→ **Testo da leggere**
-------

Mobilità sanitaria attiva: in Molise il più alto indice di attrazione. Sardegna in coda. È il Molise (100 punti) ha guadagnarsi la prima posizione della graduatoria parziale relativa alla mobilità attiva. L’indice di “attrazione” che indica la percentuale, in una determinata regione, dei ricoveri di pazienti residenti in altre regioni sul totale dei ricoveri registrati nella regione stessa, in Molise, infatti, è pari al 26,7%. Sul versante opposto si colloca la Sardegna (5,4 punti) con un rapporto tra i ricoveri in regione dei non residenti sul totale dei ricoveri erogati pari all’1,4%. In valori assoluti, sono principalmente le regioni del Nord a ricevere il maggior numero di pazienti non residenti. In questa direzione le realtà più attrattive sono la Lombardia (144 mila ricoveri extraregionali), l’Emilia Romagna (109 mila ricoveri extraregionali), il Lazio (83 mila ricoveri extraregionali), la Toscana (67 mila ricoveri extraregionali) ed il Veneto (55 mila ricoveri extraregionali).
Mobilità sanitaria passiva: sono i lucani a spostarsi di più, lombardi i più “fedeli”. Sono i lucani a optare, in maniera più rilevante rispetto agli altri, di ricoverarsi e curarsi in strutture sanitarie fuori dai confini regionali. Con un indice di “fuga” che misura, in una determinata regione la percentuale dei residenti ricoverati presso strutture sanitarie di altre regioni, sul totale dei ricoveri sia intra che extra regionali, è la Basilicata, con 19,1 punti totalizzati nella classifica parziale, a registrare il rapporto più elevato e, conseguentemente, ad ottenere il valore minimo: 23,9% di indice di fuga pari ad una migrazione sanitaria quantificabile in poco meno di 21 mila ricoveri nel solo 2014. Al contrario, la Lombardia, con il 4,6%, registra il rapporto minore di ricoveri fuori regione dei residenti sul totale dei ricoveri totalizzando il massimo del punteggio (100 punti).
Liste d’attesa: i tempi più lunghi in Calabria e Puglia. Sul podio dei più virtuosi anche l’Umbria. In Italia circa 500 mila persone hanno rinunciato a curarsi a causa delle liste d’attesa. Accedere alle prestazioni sanitarie presenta i tempi di attesa più rilevanti in Calabria che con l’1,9% di tasso di rinuncia rilevato e 37 mila residenti rinunciatari, ottiene il punteggio più basso (5,3 punti). A seguire la Puglia (5,8 punti) con ben 69 mila soggetti che hanno rinunciato a curarsi, pari all’1,7% e la Sardegna (7,4 punti) con circa 21 mila rinunciatari pari ad una quota dell’1,3%. Tempi d’attesa significativamente minori in Trentino Alto Adige (100 punti), Lombardia (69 punti), Umbria (54,8 punti) e Liguria (45,6 punti).

-------

→ **Estratto dei dati**
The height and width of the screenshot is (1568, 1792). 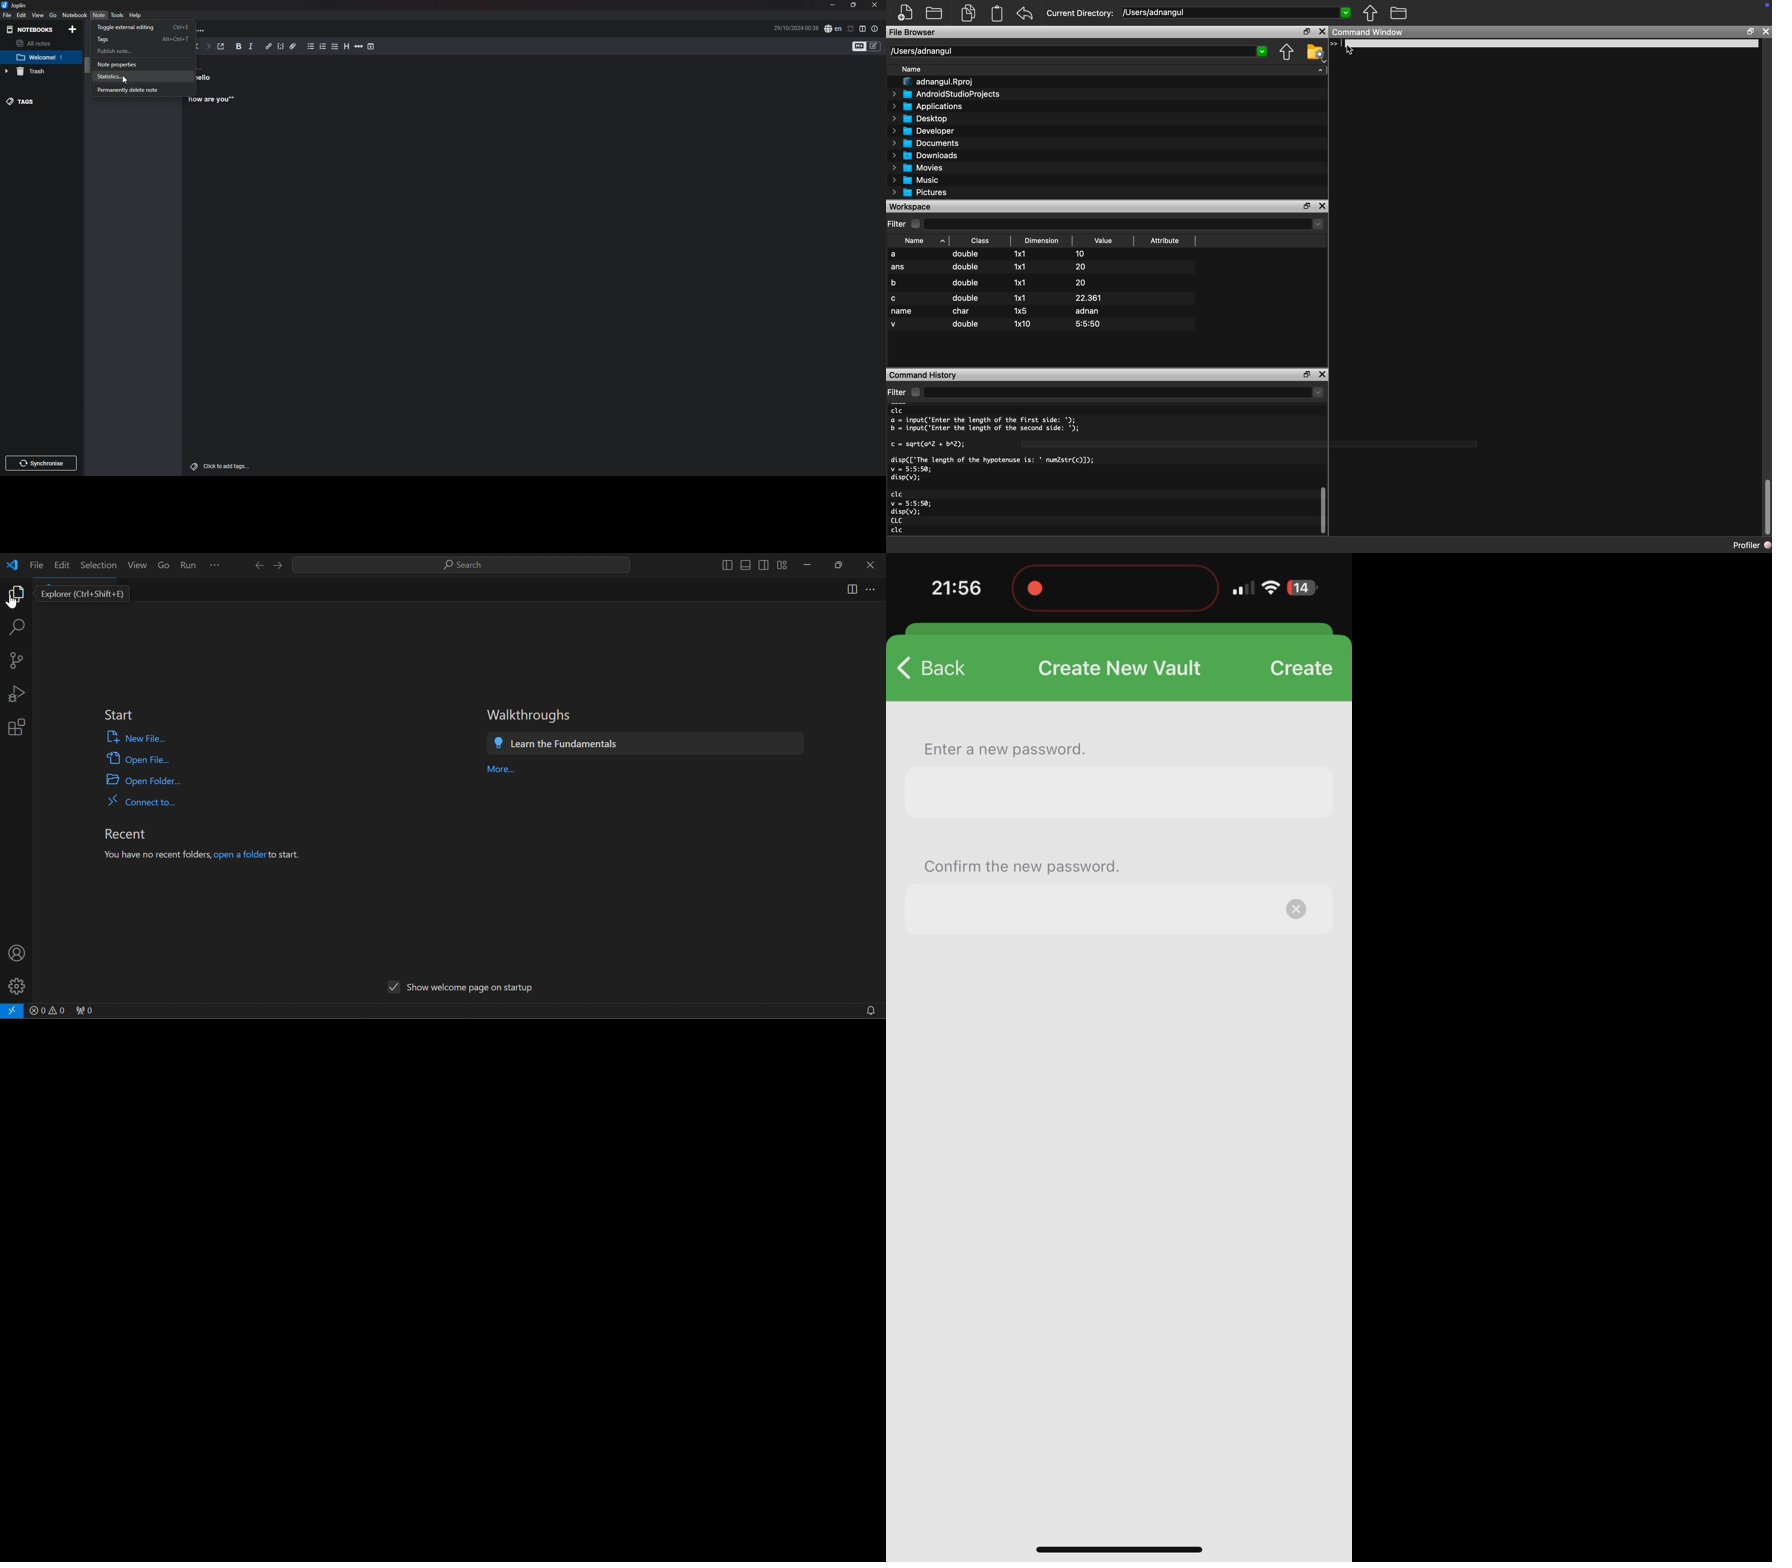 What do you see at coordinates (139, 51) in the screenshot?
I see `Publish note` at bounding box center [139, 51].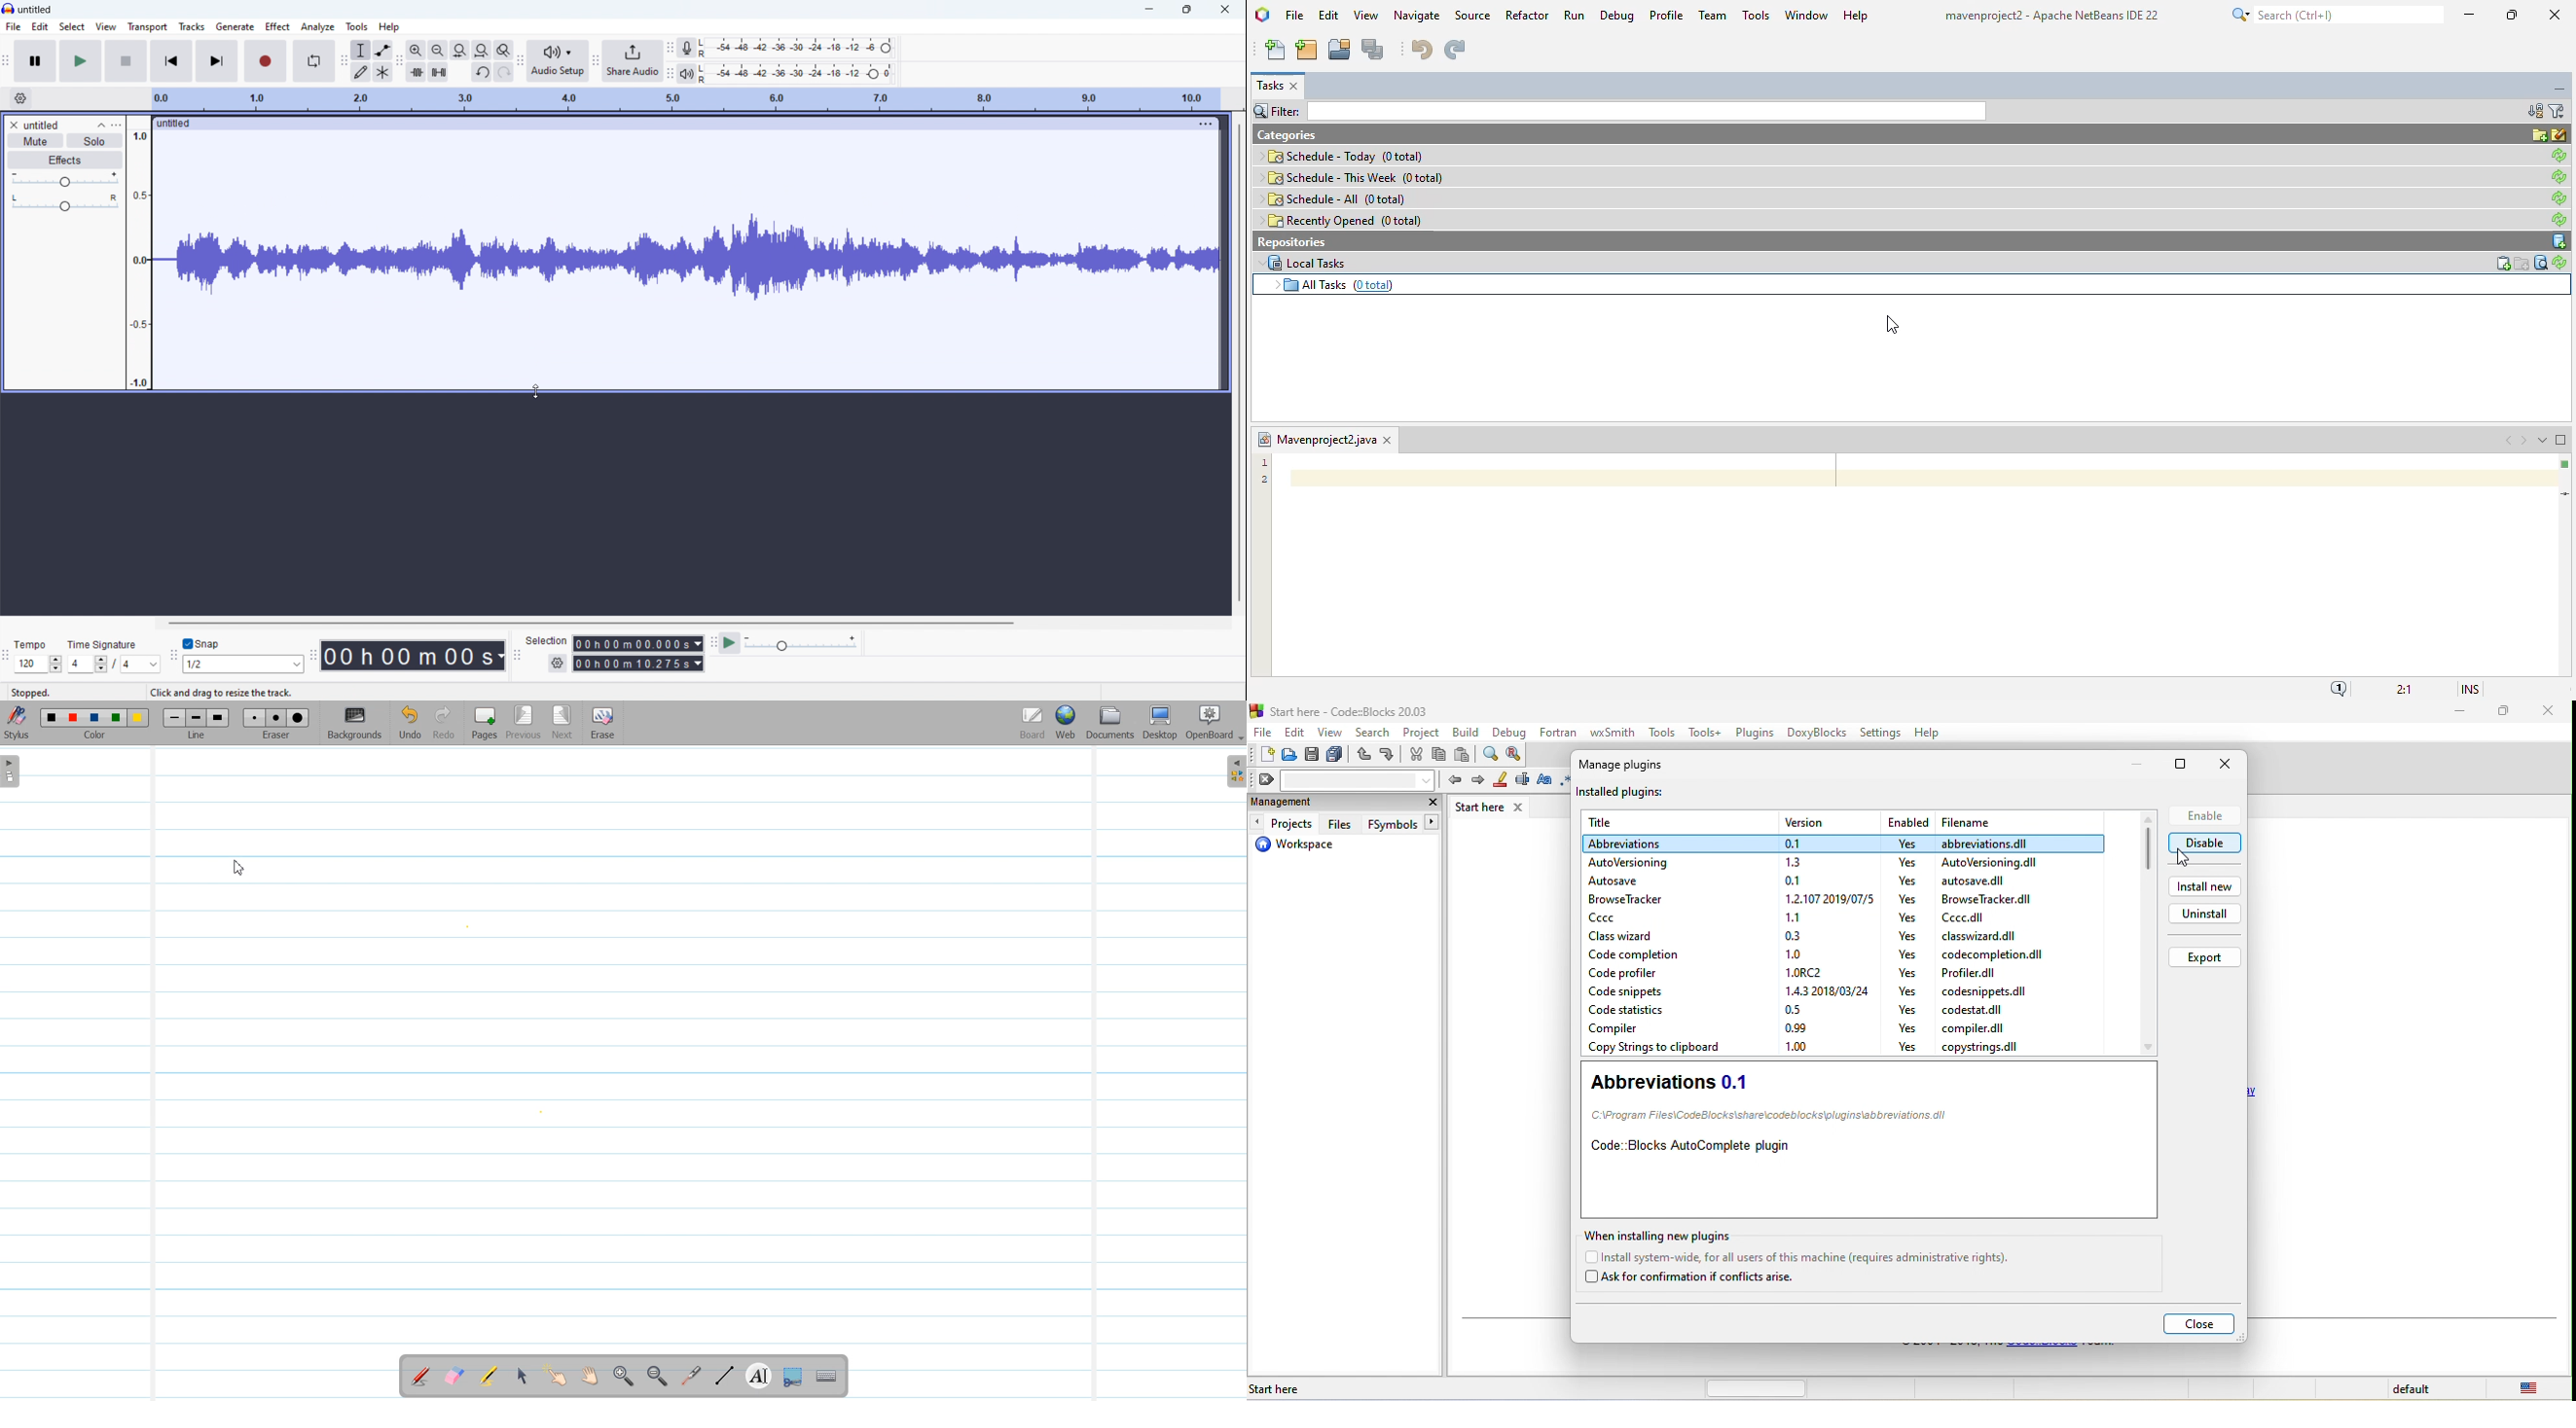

-------

→ **Esercizi**
- 1) Secondo il testo sulla mobilità sanitaria, quante persone in Italia hanno rinunciato a curarsi a causa delle liste d'attesa?
- 2) Prosegui il testo sulla mobilità sanitaria a partire dalla sua ultima frase.

→ **Soluzioni**
- 1) Circa 500 mila persone.

- 2)
Spesa sanitaria: situazione più vantaggiosa al Sud. Primato alla Campania. Nel 2014 la spesa sanitaria corrente, calcolata al netto della mobilità passiva, è stata di circa 113 miliardi di euro, pari a 1.854 euro pro-capite. La spesa più performante si è verificata in numerose regioni del Sud alle quali di conseguenza, è stato attribuito un punteggio più alto nella classifica parziale dell’indicatore. In testa la Campania con una spesa sanitaria per residente di 1.655 euro (100 punti), la Sicilia con 1.684 euro (98,3 punti) e la Calabria con 1.697 euro (97,6 punti). L’altra faccia della medaglia ha visto primeggiare negativamente il Trentino Alto Adige con una spersa sanitaria per cittadino pari a 2.182 euro (75,9 punti), il Molise con 2.101 euro (78,8) e la Liguria con 2.028 euro (81,6 punti).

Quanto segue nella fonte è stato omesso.